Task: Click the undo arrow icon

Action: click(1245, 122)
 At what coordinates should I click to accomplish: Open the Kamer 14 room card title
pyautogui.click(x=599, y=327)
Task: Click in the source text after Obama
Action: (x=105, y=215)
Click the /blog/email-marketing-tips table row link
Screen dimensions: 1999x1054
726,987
━━━━━━━━━━
*DESCRIPTION OF THE TASK*. Reproduce the lines above, changing "undo" to "redo" and leaving everything else as it stands.

*THE ANSWER*.
Task: Click the redo arrow icon

Action: click(1245, 122)
 At what coordinates should I click to accomplish: Open the Kamer 14 room card title
pyautogui.click(x=599, y=327)
Task: Click in the source text after Obama
Action: (x=105, y=215)
Click the /blog/email-marketing-tips table row link
Screen dimensions: 1999x1054
726,987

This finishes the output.